- Born: Athanase de Mézières y Clugny March 26, 1719
- Died: November 2, 1779 (aged 60) San Antonio, Texas, New Spain
- Citizenship: French (later served Spain)
- Occupations: Soldier, Diplomat, Explorer, Colonial administrator
- Known for: Diplomacy with Plains tribes; exploration of the Red River and Northern Texas
- Title: Governor of Texas-designate (1779) Lieutenant Governor of Natchitoches (1769–1779)
- Spouses: Marie Petronille Feliciane de St. Denis (1746–1747); Pelagie Fazende;
- Children: 9
- Parents: Louis Christophe de Mézières; Marie Antoinette Clugny;

= Athanase de Mezieres =

French-Spanish nobleman, explorer and colonial administrator

Athanase de Mézières (born Athanase de Mézières y Clugny, March 26, 1719 – November 2, 1779) was an 18th century French nobleman, explorer, and former Lieutenant Governor of Natchitoches in Louisiana, United States. Initially a French infantryman in Louisiana, he became a diplomat for the Government of Spain when the region passed into their control in 1763. He was responsible for drawing up treaties with Native American communities and travelled extensively along the Red River. Mézières was appointed Governor of Texas in 1779, but died before he could assume the position.

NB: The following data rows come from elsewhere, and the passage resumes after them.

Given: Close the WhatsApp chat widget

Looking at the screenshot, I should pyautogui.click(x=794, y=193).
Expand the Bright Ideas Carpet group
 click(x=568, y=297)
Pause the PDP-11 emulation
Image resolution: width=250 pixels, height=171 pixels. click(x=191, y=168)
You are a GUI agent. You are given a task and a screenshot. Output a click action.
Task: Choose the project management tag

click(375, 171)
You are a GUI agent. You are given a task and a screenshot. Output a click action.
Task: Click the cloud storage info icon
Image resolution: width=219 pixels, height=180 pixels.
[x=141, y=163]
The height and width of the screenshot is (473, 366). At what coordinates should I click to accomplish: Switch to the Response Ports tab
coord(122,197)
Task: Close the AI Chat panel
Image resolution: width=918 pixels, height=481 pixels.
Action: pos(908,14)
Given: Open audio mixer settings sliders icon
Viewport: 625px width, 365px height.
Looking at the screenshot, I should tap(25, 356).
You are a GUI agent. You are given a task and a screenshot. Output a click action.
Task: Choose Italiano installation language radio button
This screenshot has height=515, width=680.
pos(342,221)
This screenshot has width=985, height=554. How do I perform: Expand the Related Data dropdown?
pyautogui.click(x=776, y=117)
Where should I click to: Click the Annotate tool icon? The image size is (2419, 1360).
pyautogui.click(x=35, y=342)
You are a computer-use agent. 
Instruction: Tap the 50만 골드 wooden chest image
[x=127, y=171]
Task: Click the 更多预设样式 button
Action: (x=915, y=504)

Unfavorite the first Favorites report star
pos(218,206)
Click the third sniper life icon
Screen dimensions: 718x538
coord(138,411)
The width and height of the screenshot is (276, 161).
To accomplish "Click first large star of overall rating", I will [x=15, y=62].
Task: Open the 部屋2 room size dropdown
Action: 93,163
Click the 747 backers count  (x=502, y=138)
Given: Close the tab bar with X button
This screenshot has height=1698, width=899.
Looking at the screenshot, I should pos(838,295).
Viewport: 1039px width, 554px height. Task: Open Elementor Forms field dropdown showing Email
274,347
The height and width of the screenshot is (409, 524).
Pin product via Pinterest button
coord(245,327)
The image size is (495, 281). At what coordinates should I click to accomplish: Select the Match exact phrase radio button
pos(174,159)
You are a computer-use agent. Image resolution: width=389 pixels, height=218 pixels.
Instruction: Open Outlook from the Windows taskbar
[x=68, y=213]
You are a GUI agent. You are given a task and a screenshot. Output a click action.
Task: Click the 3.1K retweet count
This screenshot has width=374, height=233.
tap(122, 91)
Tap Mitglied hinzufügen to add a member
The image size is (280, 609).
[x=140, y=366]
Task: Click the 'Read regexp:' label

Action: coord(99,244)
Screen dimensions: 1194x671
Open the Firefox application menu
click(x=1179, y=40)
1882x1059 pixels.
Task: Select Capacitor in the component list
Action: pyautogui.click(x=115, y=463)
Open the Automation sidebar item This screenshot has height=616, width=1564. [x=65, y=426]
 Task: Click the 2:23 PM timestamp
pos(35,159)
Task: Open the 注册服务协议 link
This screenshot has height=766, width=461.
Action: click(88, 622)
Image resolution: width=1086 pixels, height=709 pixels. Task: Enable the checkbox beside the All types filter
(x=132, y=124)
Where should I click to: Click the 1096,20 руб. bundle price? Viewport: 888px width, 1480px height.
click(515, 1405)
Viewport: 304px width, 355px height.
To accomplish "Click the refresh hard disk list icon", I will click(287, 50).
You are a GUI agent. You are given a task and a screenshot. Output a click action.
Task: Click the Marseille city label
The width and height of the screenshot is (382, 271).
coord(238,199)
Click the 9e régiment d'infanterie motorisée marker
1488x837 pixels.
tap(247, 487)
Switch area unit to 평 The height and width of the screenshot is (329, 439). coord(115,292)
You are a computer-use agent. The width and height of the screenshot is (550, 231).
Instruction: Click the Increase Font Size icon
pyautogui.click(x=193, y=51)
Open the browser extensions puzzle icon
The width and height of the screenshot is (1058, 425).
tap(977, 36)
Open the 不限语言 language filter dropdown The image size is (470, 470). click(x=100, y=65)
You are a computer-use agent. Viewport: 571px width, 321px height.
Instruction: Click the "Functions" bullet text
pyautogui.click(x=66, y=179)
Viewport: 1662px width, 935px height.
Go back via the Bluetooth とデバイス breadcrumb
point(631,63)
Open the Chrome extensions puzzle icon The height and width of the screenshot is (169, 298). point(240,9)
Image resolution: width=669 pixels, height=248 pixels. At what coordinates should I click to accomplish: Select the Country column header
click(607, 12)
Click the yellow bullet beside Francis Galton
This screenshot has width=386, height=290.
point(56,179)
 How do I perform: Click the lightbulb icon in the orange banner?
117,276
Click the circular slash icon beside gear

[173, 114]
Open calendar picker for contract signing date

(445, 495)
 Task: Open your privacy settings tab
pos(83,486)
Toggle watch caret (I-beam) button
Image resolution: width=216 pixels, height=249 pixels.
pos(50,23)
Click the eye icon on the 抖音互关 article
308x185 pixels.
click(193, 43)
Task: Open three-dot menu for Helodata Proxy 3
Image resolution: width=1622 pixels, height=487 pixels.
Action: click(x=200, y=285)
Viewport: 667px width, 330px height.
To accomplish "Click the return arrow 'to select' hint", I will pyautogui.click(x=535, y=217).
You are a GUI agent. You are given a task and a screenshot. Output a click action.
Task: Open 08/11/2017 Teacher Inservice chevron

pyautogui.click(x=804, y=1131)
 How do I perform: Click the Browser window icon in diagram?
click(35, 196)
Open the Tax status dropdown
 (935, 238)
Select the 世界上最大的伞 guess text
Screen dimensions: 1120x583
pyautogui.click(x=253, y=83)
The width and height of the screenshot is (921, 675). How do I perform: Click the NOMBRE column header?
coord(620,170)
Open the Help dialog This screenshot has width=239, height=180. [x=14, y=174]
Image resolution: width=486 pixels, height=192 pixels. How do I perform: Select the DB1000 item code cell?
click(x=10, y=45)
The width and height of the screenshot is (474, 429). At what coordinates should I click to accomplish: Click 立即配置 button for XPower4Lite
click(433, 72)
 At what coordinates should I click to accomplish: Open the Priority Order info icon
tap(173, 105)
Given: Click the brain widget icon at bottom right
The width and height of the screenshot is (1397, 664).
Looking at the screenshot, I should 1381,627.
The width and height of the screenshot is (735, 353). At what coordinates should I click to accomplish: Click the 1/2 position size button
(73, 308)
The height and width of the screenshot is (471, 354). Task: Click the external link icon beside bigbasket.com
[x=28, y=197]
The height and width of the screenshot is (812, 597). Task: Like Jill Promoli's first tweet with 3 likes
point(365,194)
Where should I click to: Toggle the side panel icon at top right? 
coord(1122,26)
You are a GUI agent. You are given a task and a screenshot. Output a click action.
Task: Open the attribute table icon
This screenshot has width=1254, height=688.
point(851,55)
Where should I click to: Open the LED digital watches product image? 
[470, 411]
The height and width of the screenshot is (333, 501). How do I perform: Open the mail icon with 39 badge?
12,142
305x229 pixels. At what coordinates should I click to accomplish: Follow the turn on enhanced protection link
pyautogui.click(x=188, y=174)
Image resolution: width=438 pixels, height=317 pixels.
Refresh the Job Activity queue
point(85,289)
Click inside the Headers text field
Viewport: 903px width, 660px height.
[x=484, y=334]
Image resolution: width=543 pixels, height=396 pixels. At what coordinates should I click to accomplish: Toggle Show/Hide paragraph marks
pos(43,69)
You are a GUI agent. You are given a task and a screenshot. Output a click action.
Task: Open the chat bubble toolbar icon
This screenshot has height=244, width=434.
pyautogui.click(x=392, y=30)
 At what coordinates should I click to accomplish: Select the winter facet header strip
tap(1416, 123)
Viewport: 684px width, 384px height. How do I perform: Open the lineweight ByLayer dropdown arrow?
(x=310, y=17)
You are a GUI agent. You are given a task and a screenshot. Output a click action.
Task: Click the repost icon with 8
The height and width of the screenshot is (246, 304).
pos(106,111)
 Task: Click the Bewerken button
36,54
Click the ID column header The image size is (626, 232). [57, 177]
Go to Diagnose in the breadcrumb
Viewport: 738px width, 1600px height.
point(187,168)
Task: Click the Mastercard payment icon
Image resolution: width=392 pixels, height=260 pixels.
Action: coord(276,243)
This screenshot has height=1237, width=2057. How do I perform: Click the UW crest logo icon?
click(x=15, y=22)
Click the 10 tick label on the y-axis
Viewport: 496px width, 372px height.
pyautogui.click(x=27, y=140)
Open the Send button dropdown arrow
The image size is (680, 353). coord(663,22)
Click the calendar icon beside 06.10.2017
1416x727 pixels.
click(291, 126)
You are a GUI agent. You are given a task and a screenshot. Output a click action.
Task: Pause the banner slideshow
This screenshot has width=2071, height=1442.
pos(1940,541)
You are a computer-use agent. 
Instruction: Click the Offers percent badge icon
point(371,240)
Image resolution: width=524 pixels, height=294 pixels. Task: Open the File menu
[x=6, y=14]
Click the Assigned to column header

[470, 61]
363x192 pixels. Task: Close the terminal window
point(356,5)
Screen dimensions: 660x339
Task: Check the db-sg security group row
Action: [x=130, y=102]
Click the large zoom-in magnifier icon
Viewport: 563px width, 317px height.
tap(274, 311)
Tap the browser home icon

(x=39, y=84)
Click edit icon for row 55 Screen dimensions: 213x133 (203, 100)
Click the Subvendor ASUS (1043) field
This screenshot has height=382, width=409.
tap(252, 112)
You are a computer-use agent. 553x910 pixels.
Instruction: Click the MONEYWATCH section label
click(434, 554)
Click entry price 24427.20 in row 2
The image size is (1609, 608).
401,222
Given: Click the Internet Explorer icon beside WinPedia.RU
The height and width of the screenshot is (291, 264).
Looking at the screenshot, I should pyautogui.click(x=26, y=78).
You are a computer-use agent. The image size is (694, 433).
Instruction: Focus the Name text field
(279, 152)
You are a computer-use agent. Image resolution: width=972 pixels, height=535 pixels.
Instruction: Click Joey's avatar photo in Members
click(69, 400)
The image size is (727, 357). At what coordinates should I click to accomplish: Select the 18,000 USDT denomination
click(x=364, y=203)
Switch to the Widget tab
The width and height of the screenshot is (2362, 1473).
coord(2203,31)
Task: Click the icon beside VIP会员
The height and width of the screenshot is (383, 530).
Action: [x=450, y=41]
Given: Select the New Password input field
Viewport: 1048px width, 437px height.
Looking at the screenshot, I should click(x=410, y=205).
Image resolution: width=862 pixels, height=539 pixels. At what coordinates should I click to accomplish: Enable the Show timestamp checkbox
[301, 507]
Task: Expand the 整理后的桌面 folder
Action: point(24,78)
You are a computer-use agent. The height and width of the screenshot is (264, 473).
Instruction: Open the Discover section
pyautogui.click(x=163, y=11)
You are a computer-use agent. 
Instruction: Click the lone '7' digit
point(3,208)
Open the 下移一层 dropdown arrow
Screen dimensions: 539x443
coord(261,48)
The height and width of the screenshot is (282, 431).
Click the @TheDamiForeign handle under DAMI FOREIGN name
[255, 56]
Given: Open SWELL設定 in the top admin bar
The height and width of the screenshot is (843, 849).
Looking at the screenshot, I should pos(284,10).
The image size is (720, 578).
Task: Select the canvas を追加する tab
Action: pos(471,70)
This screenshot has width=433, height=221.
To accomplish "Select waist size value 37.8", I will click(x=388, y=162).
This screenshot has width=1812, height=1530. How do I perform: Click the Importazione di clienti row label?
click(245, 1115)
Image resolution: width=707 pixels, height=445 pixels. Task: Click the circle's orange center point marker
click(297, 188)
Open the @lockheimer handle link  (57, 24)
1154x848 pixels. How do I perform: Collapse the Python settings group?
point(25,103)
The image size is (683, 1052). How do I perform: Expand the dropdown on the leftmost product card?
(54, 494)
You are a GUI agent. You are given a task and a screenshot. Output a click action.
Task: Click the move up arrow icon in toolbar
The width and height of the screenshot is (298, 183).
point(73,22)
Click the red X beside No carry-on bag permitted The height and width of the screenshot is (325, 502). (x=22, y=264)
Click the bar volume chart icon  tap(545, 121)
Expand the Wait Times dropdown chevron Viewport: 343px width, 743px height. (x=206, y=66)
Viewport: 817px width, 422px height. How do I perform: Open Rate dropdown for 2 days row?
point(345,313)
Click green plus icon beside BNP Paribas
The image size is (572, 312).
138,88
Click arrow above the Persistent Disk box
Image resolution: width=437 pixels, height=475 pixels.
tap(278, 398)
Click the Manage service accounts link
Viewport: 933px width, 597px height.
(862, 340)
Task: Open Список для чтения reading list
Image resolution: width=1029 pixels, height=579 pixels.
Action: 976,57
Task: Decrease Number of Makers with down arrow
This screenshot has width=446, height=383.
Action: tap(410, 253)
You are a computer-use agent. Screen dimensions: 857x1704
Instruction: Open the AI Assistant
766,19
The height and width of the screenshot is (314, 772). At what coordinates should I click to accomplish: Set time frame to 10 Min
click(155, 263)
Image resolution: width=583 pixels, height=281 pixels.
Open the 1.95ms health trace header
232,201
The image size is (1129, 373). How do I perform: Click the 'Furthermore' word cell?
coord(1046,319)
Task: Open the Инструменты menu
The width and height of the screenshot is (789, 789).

== Early life and French military career ==
Mézières was born Athanase de Mézières y Clugny on March 26, 1719 to French nobleman Louis Christophe de Mézières and Marie Antoinette Clugny. He began his career in the French infantry and was assigned to the Colony of Louisiana in the 1730s. He served for the next three decades, eventually reaching the rank of Captain. On September 15, 1763, Mézières was discharged from the French infantry, when Louisiana passed into Spanish control.

In 1746, while assigned to the French outpost at Natchitoches, he married Marie Petronille Feliciane de St. Denis, daughter of the French explorer and commandant of Natchitoches, Louis Juchereau de St. Denis. This marriage ended when Marie died in childbirth in 1747, and Mézières later married Pelagie Fazende.

== Career during Spanish control of Louisiana ==
After the transfer of Louisiana to Spain, Mézières offered his services to the new colonial government. In 1769, he was appointed Lieutenant Governor of Natchitoches by the Administrator of Louisiana, Alejandro O'Reilly. Mézières had learnt Latin, French, Spanish, and several Native American languages, and was dispatched to Northern Texas as an agent of the Spanish.

In 1770, he began expeditions to the Red River as part of his diplomatic duties. In 1771, he negotiated treaties with the Native American communities of the Kichais, Tawakonis, Taovayas, and the Tonkawas.

During his numerous expeditions between Louisiana and Texas, Mézières crossed the West Fork of the Trinity River near present-day Fort Worth. In his diary and report to the colonial authorities, he wrote:

It is worthy to note that from the Brazos River on which the Tuacanas are established, and until one reaches the river which bathes the village of the Taovayzes (Red River), one sees on the right a forest that the natives appropriately call the Grand Forest. ...it is very dense, but not very wide. It seems to be there as a guide to even the most inexperienced, and to give refuge in this dangerous region to those who, few in number and lacking in courage, wish to go from one village to another. — De Mezieres

== Later life and death ==
In 1778, the Governor of Louisiana, Bernardo de Galvez, appointed Mézières as a diplomat for additional services in Texas. He was tasked with forging an alliance between the Spanish, Comanches, and Norteños against the Apaches. Mézières travelled extensively in New Orleans, along the Red River, and to the newly-established town of Bucareli.

While travelling between Los Adaes and Nacogdoches, Mézières sustained a severe head injury when thrown from his horse. He never fully recovered, but continued his journey and arrived in San Antonio in September 1779. He was appointed the Governor of Texas, but was unable to assume office. He died a few days later, on November 2, 1779.

Mézières was survived by one child from his first wife, and eight from his second. The proposed alliance with the Comanches and Norteños, that he was working on before his death, was never fully realized.